R/keilsim.r

Defines functions keilsim

Documented in keilsim

#' Function for running simulations comparing bayesian and frequentist g-formulas.
#'
#' Simulates causal effects under setting detailed in section 4.2 of Keil et al. 2017 paper "A Bayesian approach to the g-formula". Simulation can be conducted under varying sample sizes, n, varying true risk difference values, RD, and either under a correct model, misspecified=FALSE, or misspecified model, misspecified=TRUE.
#' @param n scalar, positive interger greater than 1. This is the sample size in each simulate dataset.
#' @param RD scalar, numeric values. This represents the true risk difference under which data are simulated.

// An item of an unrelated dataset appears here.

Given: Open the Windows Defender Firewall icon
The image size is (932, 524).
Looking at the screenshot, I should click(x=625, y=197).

#' @param N_sims scalar, positive interger for number of simulated
#'    data sets to use.
#' @param mcmc_iter scalar, positive interger for total number of MCMC draws to
#'    take from the posterior when performing Bayesian g-compuation. Should have
#'    at least 1000 posterior draws after a sufficient warm-up period.

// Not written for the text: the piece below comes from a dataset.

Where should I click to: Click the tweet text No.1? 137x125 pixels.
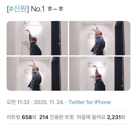pos(38,9)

#' @param warmup_iter scalar, positive interger for number of warm-up
#'    (aka burn-in) draws when performing Bayesian g-computation. Must be < mcmc_iter.
#'    The total number of draws used is mcmc_iter - warmup_iter.
#'    Recommended to use at least 1000 warm-up.
#' @param N_gcomp scalar, positive interger for number of MCMC iterations to use
#'     when performing the integral involved in g-computation. See Details.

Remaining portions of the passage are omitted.